— TASK DESCRIPTION —
In the entries below, swap every "checkbox" for "check box" and reproduce the lines with nothing else altered.
________
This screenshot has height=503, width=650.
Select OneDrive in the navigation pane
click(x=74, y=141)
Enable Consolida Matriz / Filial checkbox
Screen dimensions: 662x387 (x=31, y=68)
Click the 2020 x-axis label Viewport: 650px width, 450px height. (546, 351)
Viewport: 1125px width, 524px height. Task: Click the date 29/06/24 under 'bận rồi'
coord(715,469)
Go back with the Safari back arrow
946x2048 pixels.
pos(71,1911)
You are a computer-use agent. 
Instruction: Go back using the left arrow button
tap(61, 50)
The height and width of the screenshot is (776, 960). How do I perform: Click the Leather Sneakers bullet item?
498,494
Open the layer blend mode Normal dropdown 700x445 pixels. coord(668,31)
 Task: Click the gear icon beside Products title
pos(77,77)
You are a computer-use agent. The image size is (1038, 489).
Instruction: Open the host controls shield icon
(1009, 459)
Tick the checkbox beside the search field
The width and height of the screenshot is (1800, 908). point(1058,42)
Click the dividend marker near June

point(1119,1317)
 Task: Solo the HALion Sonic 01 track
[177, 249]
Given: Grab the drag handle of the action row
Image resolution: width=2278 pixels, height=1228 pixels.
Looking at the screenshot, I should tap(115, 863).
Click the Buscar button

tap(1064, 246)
________
— RESULT BELOW —
This screenshot has height=503, width=650.
Select OneDrive in the navigation pane
click(x=74, y=141)
Enable Consolida Matriz / Filial check box
Screen dimensions: 662x387 (x=31, y=68)
Click the 2020 x-axis label Viewport: 650px width, 450px height. (546, 351)
Viewport: 1125px width, 524px height. Task: Click the date 29/06/24 under 'bận rồi'
coord(715,469)
Go back with the Safari back arrow
946x2048 pixels.
pos(71,1911)
You are a computer-use agent. 
Instruction: Go back using the left arrow button
tap(61, 50)
The height and width of the screenshot is (776, 960). How do I perform: Click the Leather Sneakers bullet item?
498,494
Open the layer blend mode Normal dropdown 700x445 pixels. coord(668,31)
 Task: Click the gear icon beside Products title
pos(77,77)
You are a computer-use agent. The image size is (1038, 489).
Instruction: Open the host controls shield icon
(1009, 459)
Tick the check box beside the search field
The width and height of the screenshot is (1800, 908). point(1058,42)
Click the dividend marker near June

point(1119,1317)
 Task: Solo the HALion Sonic 01 track
[177, 249]
Given: Grab the drag handle of the action row
Image resolution: width=2278 pixels, height=1228 pixels.
Looking at the screenshot, I should tap(115, 863).
Click the Buscar button

tap(1064, 246)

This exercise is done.